The device for setting up sound-groove model also includes：

Contrast module, for first audio file to be contrasted with the 3rd audio file, obtains described Similarity between one audio file and the 3rd audio file；

Sending module, it is different for the similarity between first audio file and the 3rd audio file to be sent to Step auditing system.

The present invention gets face video by working as, and when successfully recognizing the facial image of the face video, extracts institute The audio file in face video is stated, the first audio file is designated as；Output prompt message, to point out auditor to audit the people Face video；When the notification message that the face video examination ＆ verification passes through is received, vocal print is set up according to first audio file Model.Realize on the basis of recognition of face, further obtain the audio file of user, built according to acquired audio file Vertical sound-groove model, when the face video of user is received next time, only when the facial image in face video is recognized successfully, and When audio file in face video coincide with the sound-groove model set up, confirmation user is real user, to improve user The accuracy of identification.

Brief description of the drawings

Fig. 1 is the schematic flow sheet of the first embodiment of the method that the present invention sets up sound-groove model；

Fig. 2 is the schematic flow sheet of the second embodiment of the method that the present invention sets up sound-groove model；

Fig. 3 is the high-level schematic functional block diagram of the first embodiment of the device that the present invention sets up sound-groove model；

Fig. 4 is the high-level schematic functional block diagram of the second embodiment of the device that the present invention sets up sound-groove model.

The realization of the object of the invention, functional characteristics and advantage will be described further referring to the drawings in conjunction with the embodiments.

Specific embodiment

It should be appreciated that the specific embodiments described herein are merely illustrative of the present invention, it is not intended to limit the present invention.

Reference picture 1, Fig. 1 is the schematic flow sheet of the first embodiment of the method that the present invention sets up sound-groove model.

In the present embodiment, the method for setting up sound-groove model includes：

Step S10, when getting face video, and successfully recognizing the facial image of the face video, extracts described Audio file in face video, is designated as the first audio file；

When user is needed by phone or internet handling bank business, the server prompts user institute where bank The mobile terminal held calls camera to obtain the face video of user, wherein, the face video includes the face figure of user Picture and audio file.It should be noted that the method that the server obtains the face video can be：Extracting user's face In image process, make the corresponding numeral of display in the screen of the mobile terminal or word, allow user within the regular hour Read shown numeral or word；Or during user's facial image is extracted, in making the screen of the mobile terminal Output prompt message, points out user that the language of predetermined number is read within the regular hour.The mobile terminal includes but does not limit In smart mobile phone and panel computer.
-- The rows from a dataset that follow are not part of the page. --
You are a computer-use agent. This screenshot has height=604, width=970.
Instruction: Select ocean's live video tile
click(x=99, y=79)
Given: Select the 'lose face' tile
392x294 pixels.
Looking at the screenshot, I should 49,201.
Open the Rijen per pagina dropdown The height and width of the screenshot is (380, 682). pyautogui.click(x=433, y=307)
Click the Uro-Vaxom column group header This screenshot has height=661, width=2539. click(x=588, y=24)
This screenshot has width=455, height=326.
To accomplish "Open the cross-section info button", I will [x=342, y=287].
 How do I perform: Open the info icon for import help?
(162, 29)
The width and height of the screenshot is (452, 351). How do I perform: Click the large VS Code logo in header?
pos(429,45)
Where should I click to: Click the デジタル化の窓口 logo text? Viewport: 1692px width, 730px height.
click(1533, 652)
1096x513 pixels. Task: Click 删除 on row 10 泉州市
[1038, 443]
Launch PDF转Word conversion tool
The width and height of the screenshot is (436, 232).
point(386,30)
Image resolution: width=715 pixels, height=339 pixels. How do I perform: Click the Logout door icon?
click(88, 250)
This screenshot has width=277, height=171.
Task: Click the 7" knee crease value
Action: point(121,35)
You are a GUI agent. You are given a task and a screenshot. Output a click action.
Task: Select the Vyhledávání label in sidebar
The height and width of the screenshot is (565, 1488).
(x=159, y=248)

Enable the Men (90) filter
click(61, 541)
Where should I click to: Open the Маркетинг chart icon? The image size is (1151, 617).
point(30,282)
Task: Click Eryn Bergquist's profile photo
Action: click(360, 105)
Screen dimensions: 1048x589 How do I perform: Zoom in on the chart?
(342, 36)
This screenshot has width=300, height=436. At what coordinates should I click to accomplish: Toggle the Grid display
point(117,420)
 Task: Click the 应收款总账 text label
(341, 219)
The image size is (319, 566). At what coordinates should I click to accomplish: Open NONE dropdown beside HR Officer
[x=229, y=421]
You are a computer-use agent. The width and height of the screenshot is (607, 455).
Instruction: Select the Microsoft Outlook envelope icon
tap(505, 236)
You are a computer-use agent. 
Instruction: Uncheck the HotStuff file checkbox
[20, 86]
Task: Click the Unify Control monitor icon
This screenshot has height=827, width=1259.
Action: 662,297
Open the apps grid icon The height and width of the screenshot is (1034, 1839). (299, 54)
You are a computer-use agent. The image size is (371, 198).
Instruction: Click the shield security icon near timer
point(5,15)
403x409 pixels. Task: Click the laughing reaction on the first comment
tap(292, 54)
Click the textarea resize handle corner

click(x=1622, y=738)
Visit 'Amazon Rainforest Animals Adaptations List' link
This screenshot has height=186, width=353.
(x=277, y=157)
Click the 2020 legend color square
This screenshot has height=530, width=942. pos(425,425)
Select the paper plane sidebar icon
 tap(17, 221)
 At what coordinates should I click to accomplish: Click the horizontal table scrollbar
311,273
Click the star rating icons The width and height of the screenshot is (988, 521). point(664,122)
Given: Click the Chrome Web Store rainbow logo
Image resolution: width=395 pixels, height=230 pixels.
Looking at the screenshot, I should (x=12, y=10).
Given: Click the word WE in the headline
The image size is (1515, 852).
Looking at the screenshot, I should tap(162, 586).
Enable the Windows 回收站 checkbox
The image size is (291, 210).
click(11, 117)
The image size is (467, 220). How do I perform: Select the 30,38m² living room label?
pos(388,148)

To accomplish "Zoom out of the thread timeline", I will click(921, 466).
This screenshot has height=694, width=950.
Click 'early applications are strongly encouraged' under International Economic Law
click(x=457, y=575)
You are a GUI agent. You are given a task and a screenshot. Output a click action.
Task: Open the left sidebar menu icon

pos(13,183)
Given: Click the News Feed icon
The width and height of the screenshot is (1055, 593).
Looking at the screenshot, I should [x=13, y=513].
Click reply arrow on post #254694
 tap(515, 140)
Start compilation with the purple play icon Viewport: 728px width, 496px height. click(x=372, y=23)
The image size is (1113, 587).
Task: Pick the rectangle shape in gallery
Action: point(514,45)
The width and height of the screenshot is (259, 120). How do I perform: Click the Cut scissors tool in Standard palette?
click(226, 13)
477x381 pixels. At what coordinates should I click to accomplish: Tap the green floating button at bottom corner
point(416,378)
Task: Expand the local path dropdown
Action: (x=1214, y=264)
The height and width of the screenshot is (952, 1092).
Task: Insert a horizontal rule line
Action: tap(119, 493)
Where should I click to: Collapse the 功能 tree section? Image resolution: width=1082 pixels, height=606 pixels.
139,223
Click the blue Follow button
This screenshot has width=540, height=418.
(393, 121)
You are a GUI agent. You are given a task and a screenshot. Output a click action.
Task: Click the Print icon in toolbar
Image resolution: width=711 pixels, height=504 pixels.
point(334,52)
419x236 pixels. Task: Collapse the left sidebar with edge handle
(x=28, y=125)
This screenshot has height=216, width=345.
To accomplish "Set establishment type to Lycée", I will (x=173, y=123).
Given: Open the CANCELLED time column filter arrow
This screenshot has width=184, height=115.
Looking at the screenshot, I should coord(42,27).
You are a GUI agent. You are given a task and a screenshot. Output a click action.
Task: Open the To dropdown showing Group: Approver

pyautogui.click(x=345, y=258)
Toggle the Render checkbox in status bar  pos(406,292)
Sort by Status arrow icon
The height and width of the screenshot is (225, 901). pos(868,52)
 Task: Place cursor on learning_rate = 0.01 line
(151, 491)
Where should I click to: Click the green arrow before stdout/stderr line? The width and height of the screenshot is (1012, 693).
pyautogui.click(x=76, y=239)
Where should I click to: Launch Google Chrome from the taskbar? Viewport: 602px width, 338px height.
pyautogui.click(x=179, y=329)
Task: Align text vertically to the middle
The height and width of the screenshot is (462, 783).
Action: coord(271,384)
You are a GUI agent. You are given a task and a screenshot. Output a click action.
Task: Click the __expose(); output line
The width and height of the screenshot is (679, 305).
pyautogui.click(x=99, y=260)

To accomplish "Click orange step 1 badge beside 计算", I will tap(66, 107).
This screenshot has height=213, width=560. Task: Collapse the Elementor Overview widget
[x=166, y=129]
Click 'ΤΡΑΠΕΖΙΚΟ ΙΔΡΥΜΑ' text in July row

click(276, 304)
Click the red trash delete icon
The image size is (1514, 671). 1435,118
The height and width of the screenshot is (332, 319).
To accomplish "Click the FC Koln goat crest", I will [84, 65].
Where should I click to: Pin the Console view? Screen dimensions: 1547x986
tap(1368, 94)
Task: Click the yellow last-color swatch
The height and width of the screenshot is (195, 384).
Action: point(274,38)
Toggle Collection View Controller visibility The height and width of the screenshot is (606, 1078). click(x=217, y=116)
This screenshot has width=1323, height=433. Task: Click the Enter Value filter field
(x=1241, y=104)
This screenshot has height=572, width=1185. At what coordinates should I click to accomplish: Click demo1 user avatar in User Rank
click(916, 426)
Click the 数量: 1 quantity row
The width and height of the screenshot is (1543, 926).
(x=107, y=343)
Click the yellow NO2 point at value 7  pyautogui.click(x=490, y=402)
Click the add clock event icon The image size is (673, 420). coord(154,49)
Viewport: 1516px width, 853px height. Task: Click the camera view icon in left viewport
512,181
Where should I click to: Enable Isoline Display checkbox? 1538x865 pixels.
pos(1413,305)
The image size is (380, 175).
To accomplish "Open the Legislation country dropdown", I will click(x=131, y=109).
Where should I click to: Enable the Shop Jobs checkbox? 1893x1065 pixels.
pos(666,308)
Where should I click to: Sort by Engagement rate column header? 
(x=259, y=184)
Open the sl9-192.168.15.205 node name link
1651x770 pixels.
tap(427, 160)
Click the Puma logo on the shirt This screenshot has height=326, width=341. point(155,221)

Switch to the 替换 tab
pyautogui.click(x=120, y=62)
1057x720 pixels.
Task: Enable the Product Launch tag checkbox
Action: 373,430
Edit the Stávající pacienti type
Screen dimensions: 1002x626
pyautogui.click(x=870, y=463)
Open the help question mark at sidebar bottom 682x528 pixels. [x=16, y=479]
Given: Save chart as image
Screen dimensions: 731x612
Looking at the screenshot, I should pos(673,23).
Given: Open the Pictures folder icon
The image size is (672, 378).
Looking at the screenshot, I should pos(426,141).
When the face video is got, the server extracts the facial image in the face video, will be carried The facial image for taking is contrasted with the facial image for prestoring the user, wherein, the face figure of the user that will be prestored As being designated as the facial image that prestores.When the similarity between the facial image and the facial image that prestores is more than or equal to default phase When seemingly spending, the server confirms that the facial image is recognized successfully；When between the facial image and the facial image that prestores When similarity is less than the default similarity, the server confirms the facial image recognition failures.The default similarity Can according to specific needs set, such as may be configured as 60%, 70%, or 80% etc..

When the facial image is successfully recognized, the server extracts the audio file in the face video, and will The audio file extracted from the face video is designated as the first audio file.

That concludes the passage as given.